=== The input ===

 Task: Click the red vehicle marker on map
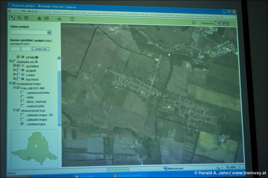(x=156, y=94)
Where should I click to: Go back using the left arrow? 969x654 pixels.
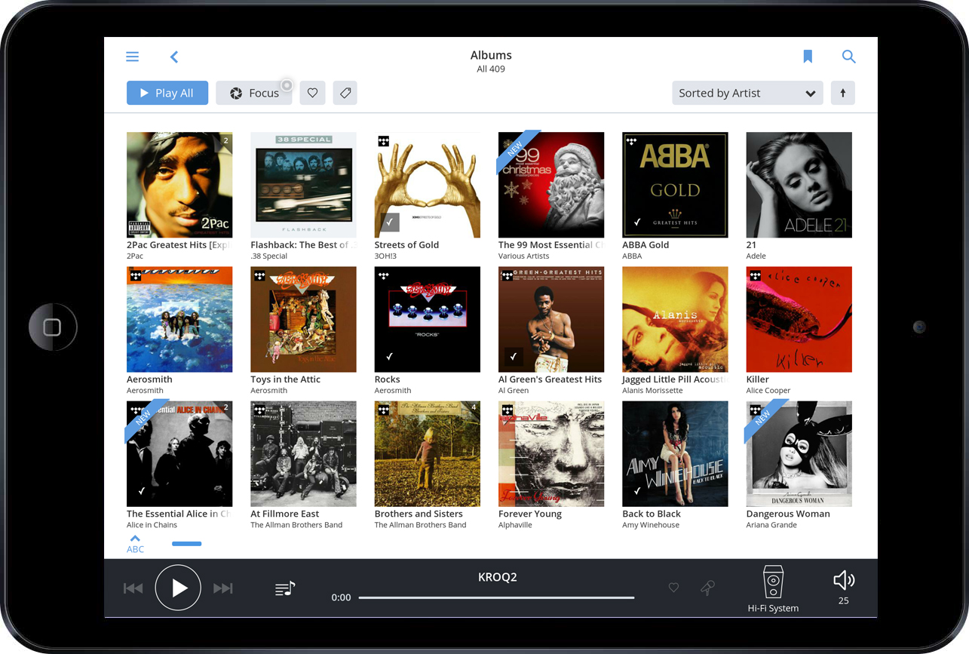click(x=174, y=57)
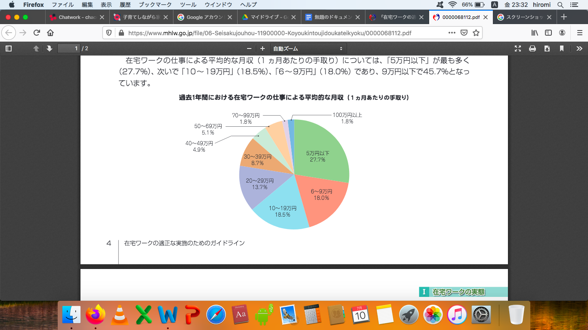The height and width of the screenshot is (330, 588).
Task: Download the PDF file
Action: [x=547, y=49]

=== Task requirements ===
Leave out all pictures, then copy the remaining material exactly.

=== Response to this exercise ===
 Task: Click the red vehicle marker on map
(x=156, y=94)
Where should I click to: Go back using the left arrow? 969x654 pixels.
click(x=174, y=57)
The height and width of the screenshot is (330, 588).
Task: Download the PDF file
Action: [x=547, y=49]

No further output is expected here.